EXERCISE OBJECTIVE. For each line of the data below that holds "Task", copy the line.
___ EXTRACTED RECORDS
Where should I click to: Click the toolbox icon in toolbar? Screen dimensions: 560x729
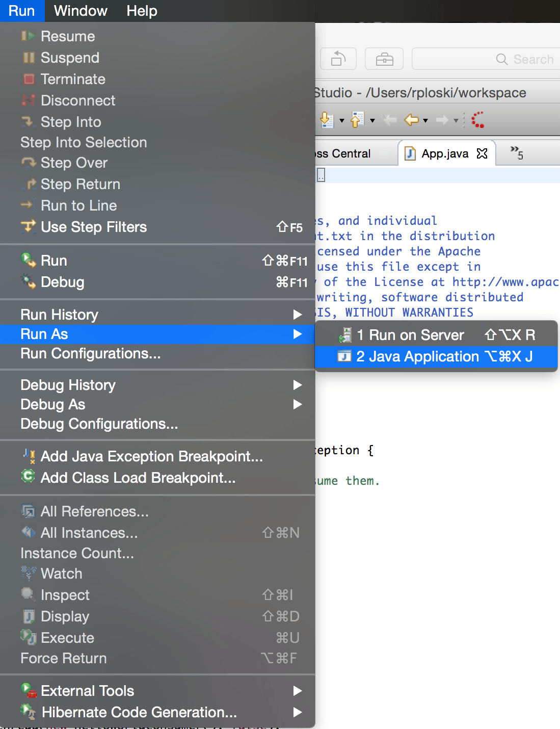(x=384, y=59)
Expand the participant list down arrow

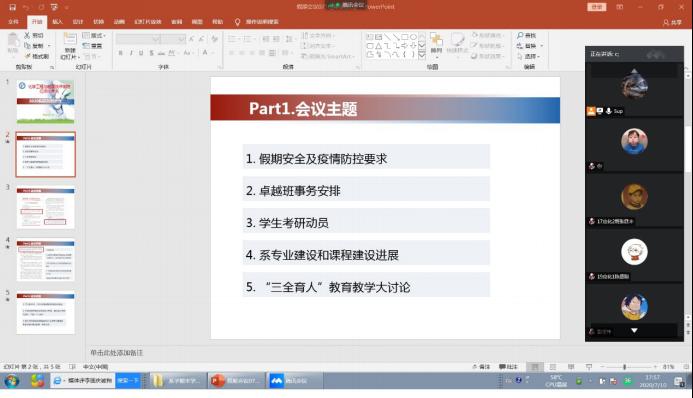click(x=634, y=330)
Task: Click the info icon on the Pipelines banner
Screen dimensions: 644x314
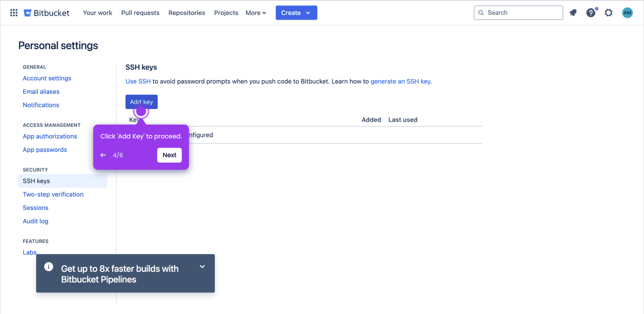Action: [49, 267]
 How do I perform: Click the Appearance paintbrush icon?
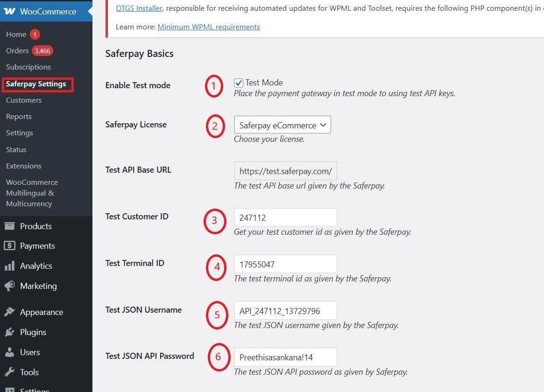tap(9, 312)
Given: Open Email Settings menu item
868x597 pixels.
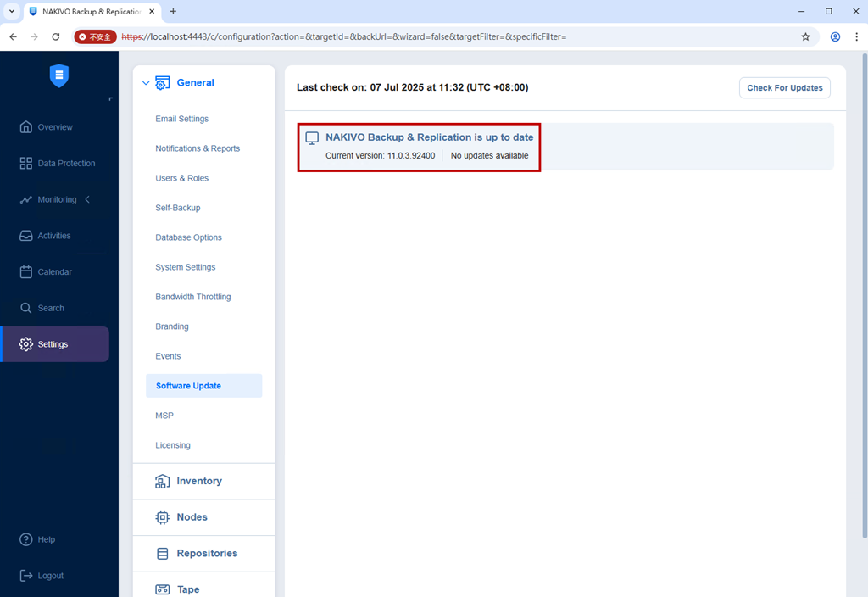Looking at the screenshot, I should coord(182,119).
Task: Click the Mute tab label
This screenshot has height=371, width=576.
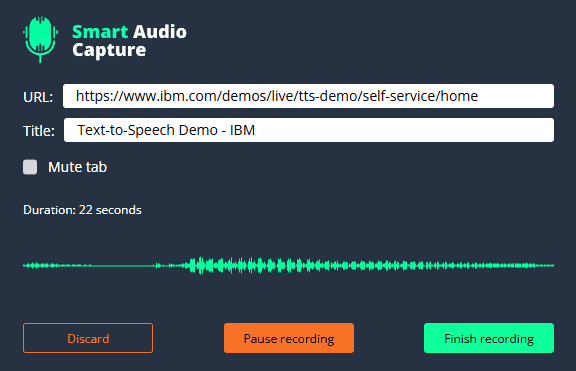Action: [78, 167]
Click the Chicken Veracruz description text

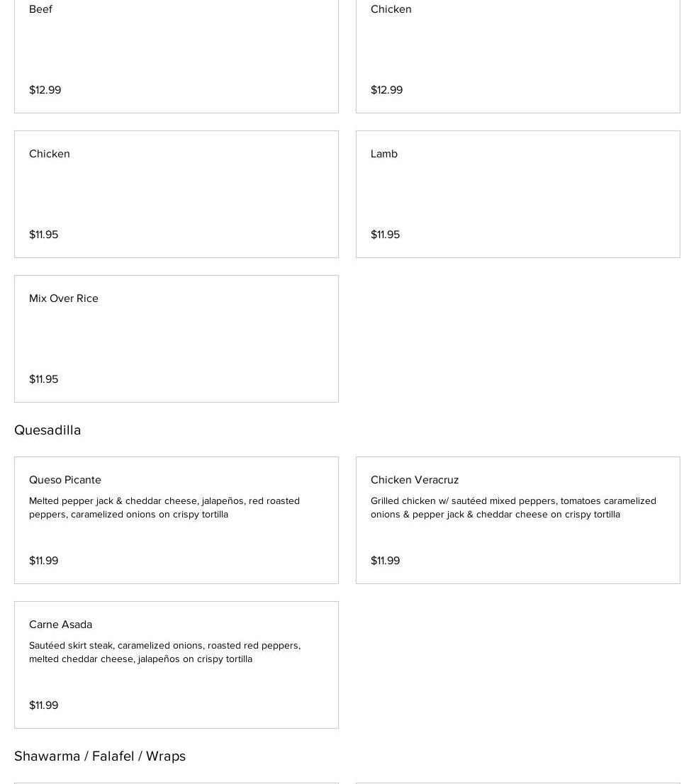coord(513,508)
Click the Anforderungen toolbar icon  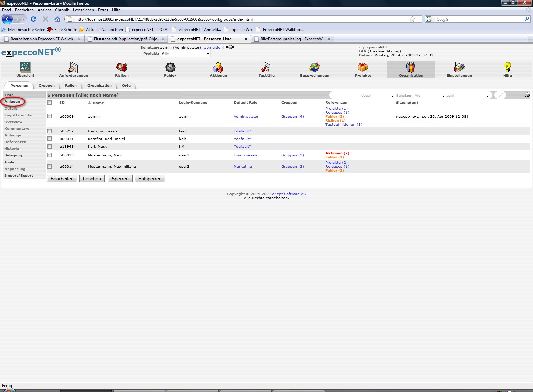[x=73, y=67]
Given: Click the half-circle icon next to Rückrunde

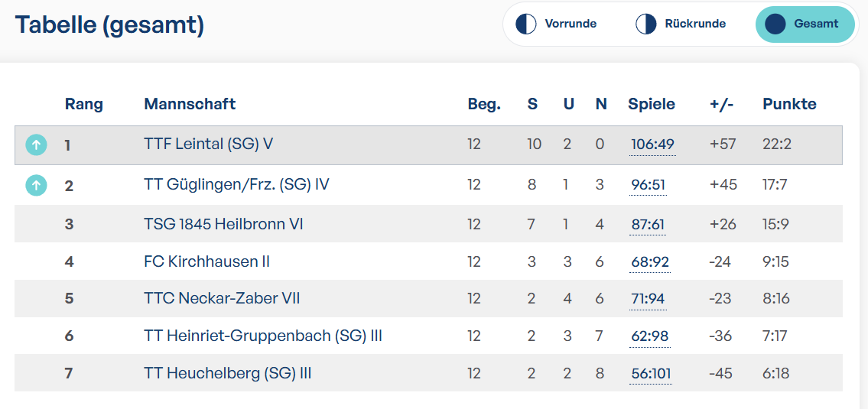Looking at the screenshot, I should pos(645,24).
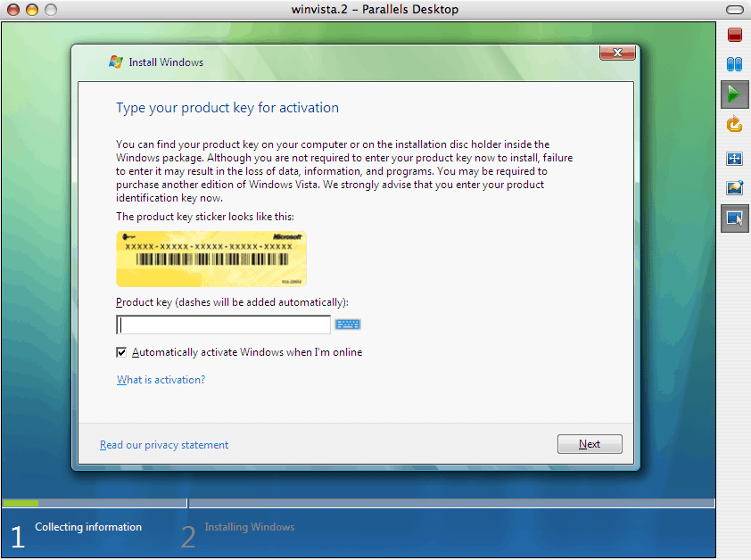Click the screenshot picture icon in sidebar

734,188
______
EXERCISE RESULT.
Task: Click the info icon on the Pipelines banner
Task: Click the Mute tab label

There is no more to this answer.